Creditors have for a long time been entitled to statutory interest at eight per cent on their claims in a liquidation.  For solvent Members Voluntary Liquidations, (MVLs), this acts as an incentive to either pay all creditors prior to the liquidation or ASAP following the liquidation.

Corporation Tax (CT) has always been slightly different for the following reasons:

  • A final CT return is required to be filed for the period up to the day of liquidation which cannot be filed or accurately calculated prior to the liquidation.
  • Payment of CT is normally due nine months and one day from the end of the relevant accounting period.

Therefore if a company was placed into liquidation on 31 January 2017, the due date for the payment of CT on the final pre-liquidation period profits would ordinarily be 1 November 2017, being nine months and one day post liquidation.

Liquidators have historically not paid interest on the final pre-liquidation period CT so long as the liability was paid before that normal due date.

A recent judgment in the matter of Lehman Brothers International (Europe): Lomas v Burlington Loan Management Ltd states that statutory interest is payable from the date of insolvency even where payment of the debt is not yet due.  The judgment itself related to an Administration rather than a Liquidation, however, the guidance we have received suggests it is also applicable in a Liquidation.

HM Revenue & Customs (HMRC) are already writing to us requesting statutory interest on their unpaid claims.

What does this mean for a client whose company is already in MVL?

The impact will vary depending on the circumstances of the company being wound-up.  For many MVLs a CT600 will have been filed pre-liquidation to the date of cessation of trading.  So long as the associated liability was paid pre-liquidation, the residual CT liability will often only arise on bank interest received in the period between cessation and liquidation.  Given current interest rates, the CT liability will likely be immaterial, however, this might present a problem where profits were made right up until liquidation.

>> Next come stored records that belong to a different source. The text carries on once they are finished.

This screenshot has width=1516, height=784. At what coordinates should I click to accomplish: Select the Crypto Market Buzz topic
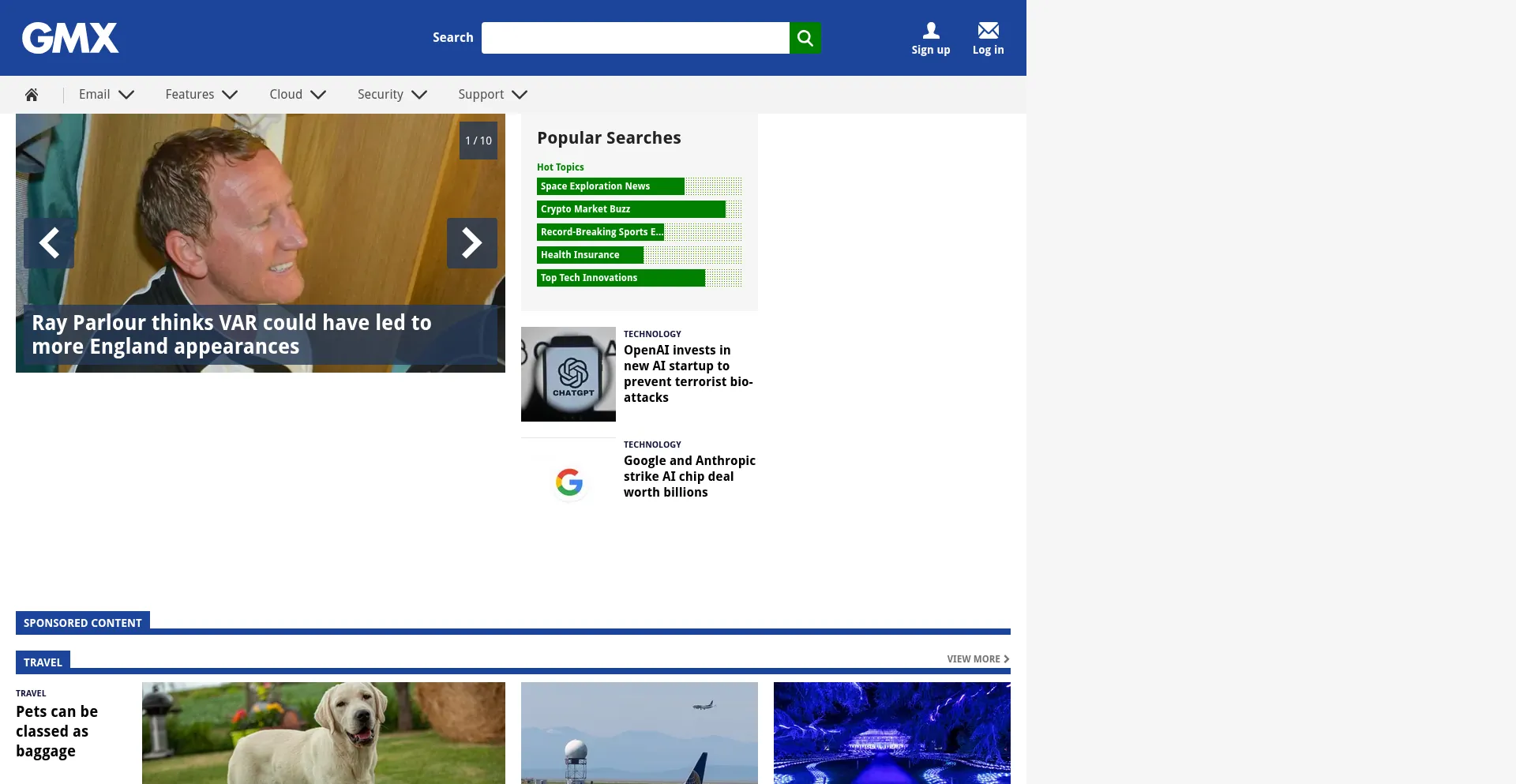point(630,209)
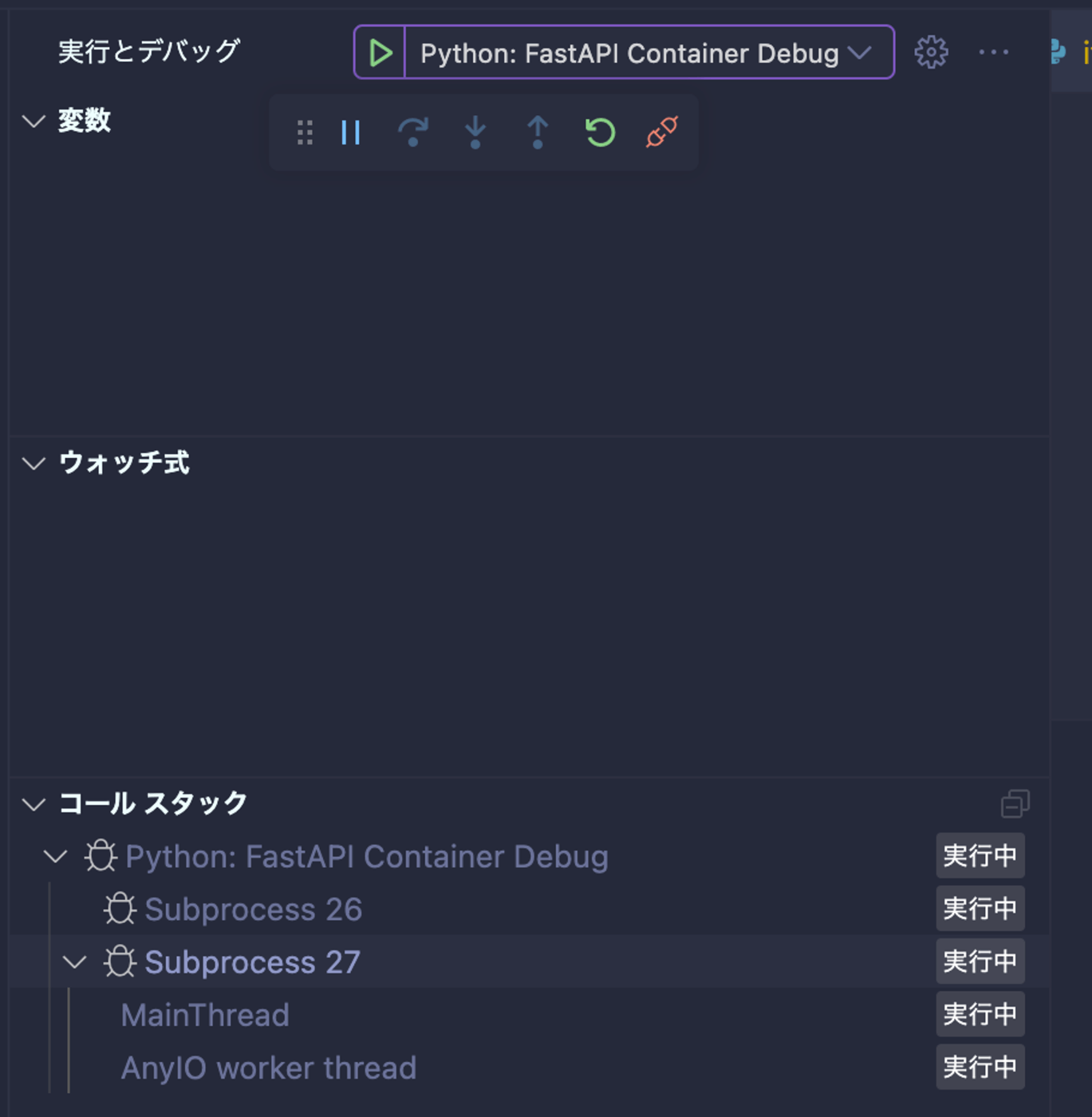Restart the debug session with green icon
1092x1117 pixels.
pos(600,132)
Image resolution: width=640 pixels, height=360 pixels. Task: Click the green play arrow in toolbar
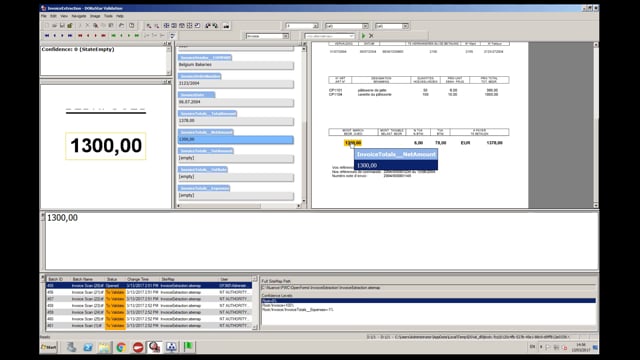[x=363, y=36]
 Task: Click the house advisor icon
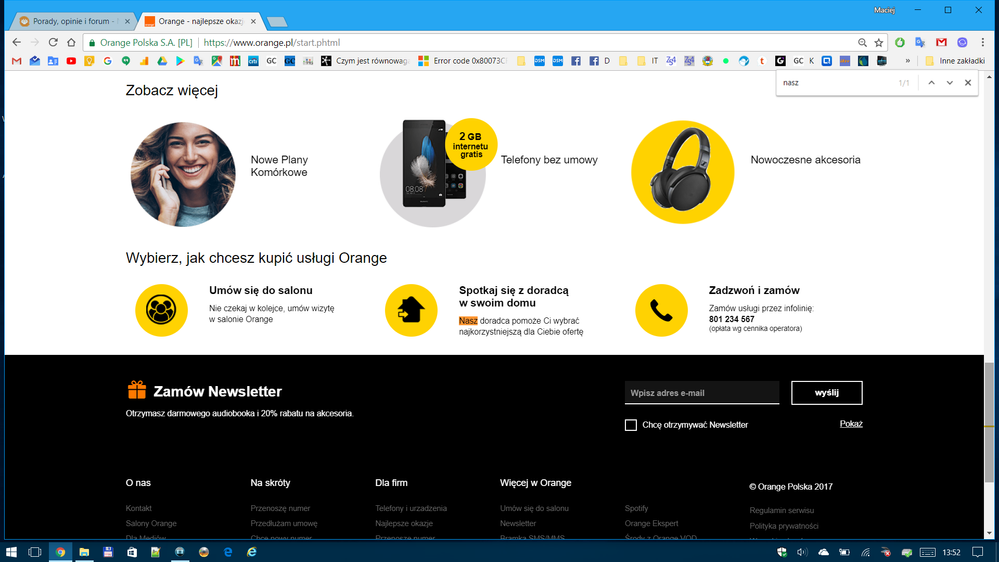coord(410,310)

For companies already in liquidation where we discharged the CT liability post liquidation but before receiving this advice, we are seeking clearance from HMRC without the payment of interest and do not currently anticipate they will seek to apply the ruling retrospectively.

What does this mean for a client whose company is about to go into MVL?

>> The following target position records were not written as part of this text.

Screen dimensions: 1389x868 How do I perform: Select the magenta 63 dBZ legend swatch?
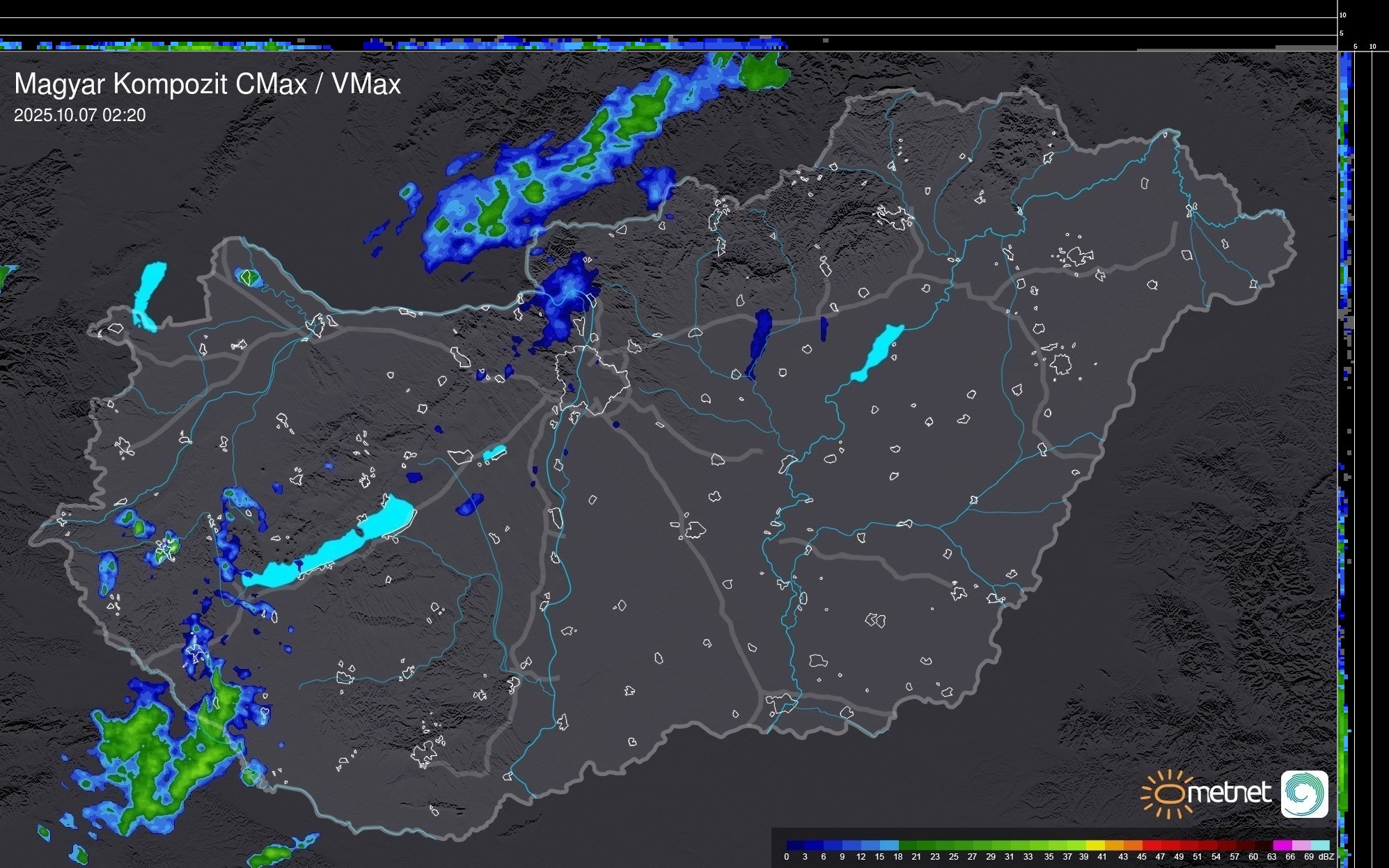pyautogui.click(x=1282, y=845)
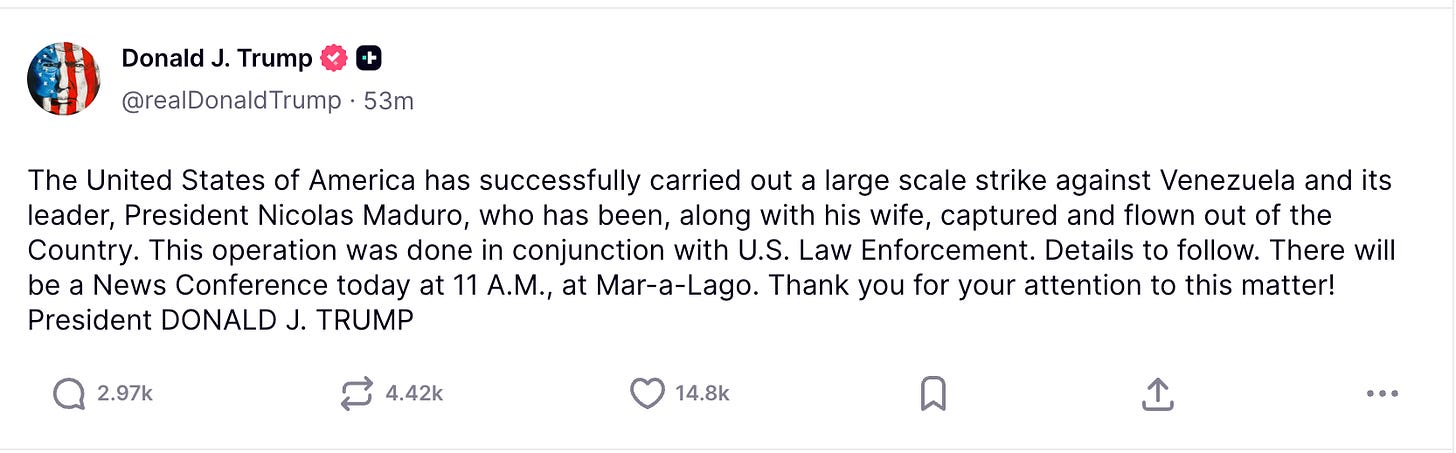
Task: Click the pink verified checkmark badge
Action: pos(334,59)
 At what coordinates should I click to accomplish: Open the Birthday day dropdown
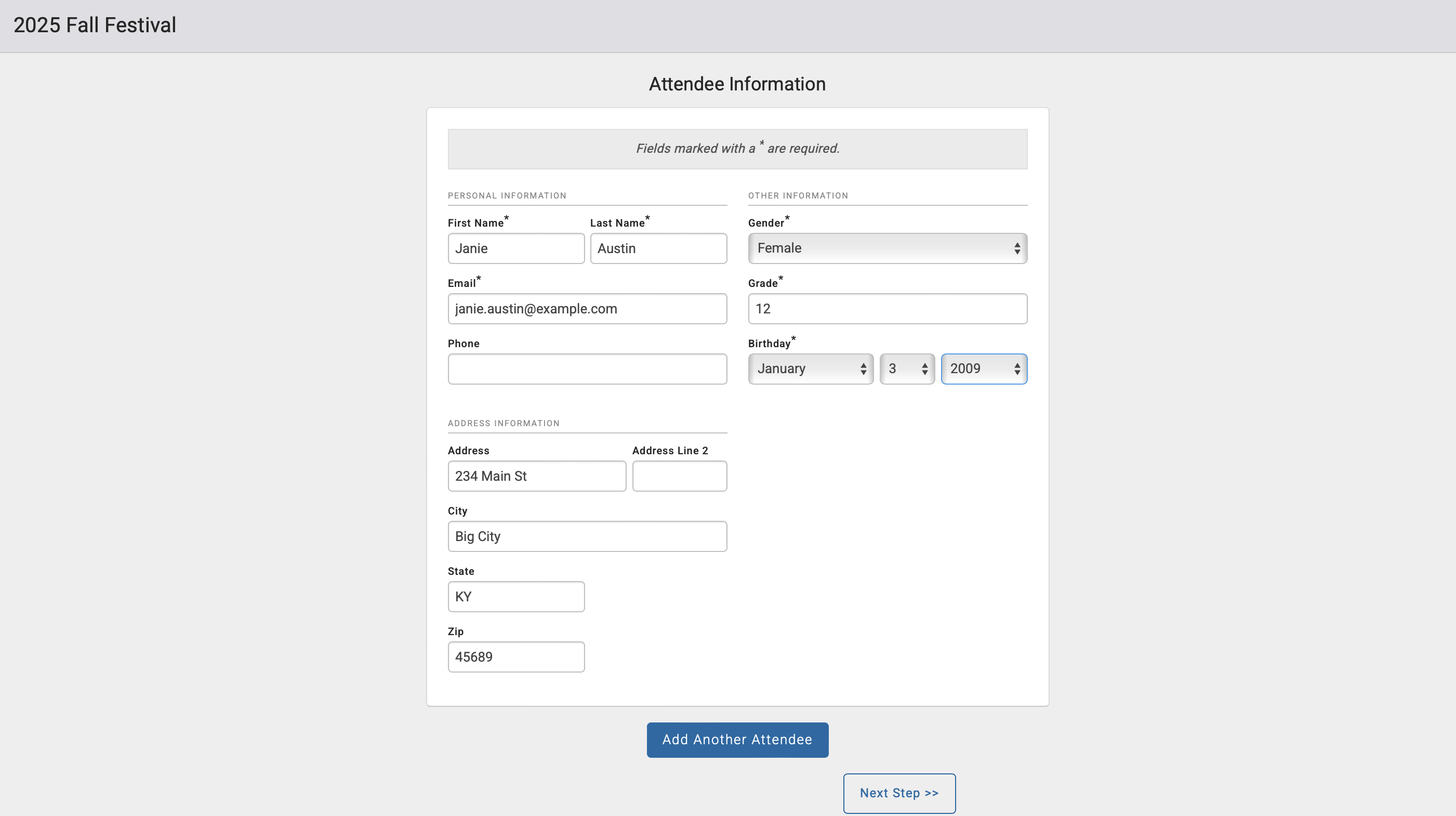coord(907,368)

Where the CT liability on the final pre-liquidation period is expected to be material we would suggest either of the following courses of action to minimise any liability for interest:

  • File the CT600 to the date of liquidation ASAP post liquidation so the Liquidator can discharge the liability before too much interest accrues.


  • Consider a pre-liquidation payment to the company’s CT account for a generous estimate of the terminal CT liability. That way the filing of the final CT600 will result in a small refund with interest payable to the company.

It is clear that HMRC are attempting to levy a hidden tax on entrepreneurs.  We see no reason why this should deter your clients from using this tax efficient process as a way of realising the capital from their companies.  With a bit of planning, the effects of this ruling can be mitigated or even avoided.